TestClassesSpec

autopkgtest test classes

Motivation

proposed-migration currently runs package tests exactly once in a generic virtualized environment (cloud instance, QEMU, or LXC container) whenever that package or one of its dependencies changes. But for packages which are closely tied to specific hardware or system configurations, such as Linux, X.org/Mir, graphics drivers, IPMI etc. this does not suffice and we actually want to run these tests on several different pieces of real hardware, and/or several kernel versions.

Summary

This proposal adds the concept of a "test class" to autopkgtests. These are an abstract and very coarse categorization of a test, such as bare-metal (for testing new kernels), kernel-specific (for testing LXC or systemd), or touch (for testing e. g. Mir on supported phone models). proposed-migration then translates these abstract classes into concrete lists of machines, kernels or other packages etc., and issues test requests for each of those. The "default class" tests are continued to be run in VMs as usual, but workers which drive real hardware through MaaS, adb (for phones) etc. serve the "classed" requests. Finally, proposed-migration takes all of these results into account for making a decision about propagating a package.

Test declaration in source packages

Autopkgtest already defines a Classes: field for this purpose, which currently does not have any semantics and is not being used by anything. We will introduce a few classes, and use these (sparingly) in package test declarations.

We use two examples here to demonstrate what is happening at each step. First, a kernel flavor itself:

$ cat linux-lts-xenial/debian/tests/control
Tests: stress-ng, fs-smoke
Classes: bare-metal

Tests: rebuild

The rebuild test has no class and thus should continue to run only in VMs, and only once. The stress-ng and fs-smoke tests declare that they are intended for being run on bare metal, as well as in the default environment (which we always assume can be done -- if not, a test needs to gracefully skip itself, or we keep it as "always failed").

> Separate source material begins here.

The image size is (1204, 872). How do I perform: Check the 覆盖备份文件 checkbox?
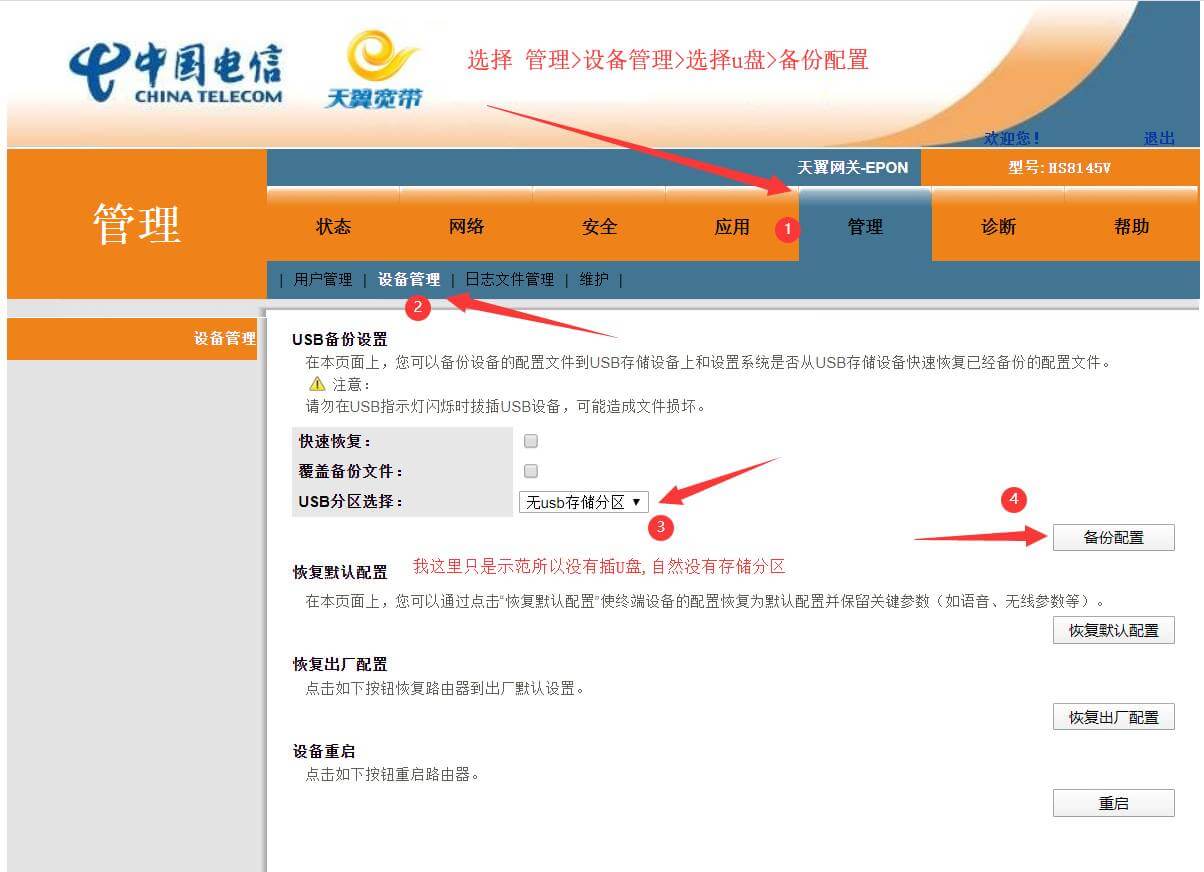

Second, LXC is rather sensitive to kernel changes, so whenever we get a new version of LXC we want to run this against all supported kernel flavors:

$ cat lxc/debian/tests/control
Tests: testsuite
Classes: kernel-specific

dpkg-source adds the class information to the Testsuite: field so that proposed-migration can see it. It collects all classes of all Tests: writes e. g. Testsuite: autopkgtest(bare-metal,graphics) for linux-lts-xenial. Of course these packages can manually add that field until that dpkg change gets implemented.

Test class definition

The abstract classes characterize the nature of the test, not the concrete hardware and scenarios we want to run it under. The latter is specific to the available CI environment, available/supported kernel flavors, and also the current use case. For example, we might decide that when running a touch class test for a merge proposal it gets run in an emulator with the default kernel only, but for landing a silo it gets run on all supported phones.

There are two independent dimensions of defining a test class:

  • particular type of hardware; for example, "Dell laptop", "HP server", "Nexus 5"
  • particular configuration of the testbed, e. g. "install linux-lts-vivid", "install nouveau", "run grub with UEFI and Secure Boot"

Finally, this configuration is (or can be) specific to a distro release and architecture, e. g. available kernel flavors or hardware which older distro releases do not support. Thus the structure of classes.conf is

release:
  architecture:
    classname:
      instances:
      - inst1
      - inst2
      scenarios:
        scen1: setup commands for this scenario 1
        scen2: setup commands for this scenario 2

If instances: is missing, then tests are merely ran in different scenarios on the default VMs. If scenarios: is missing, tests are merely ran on the given hardware instances without any particular setup commands.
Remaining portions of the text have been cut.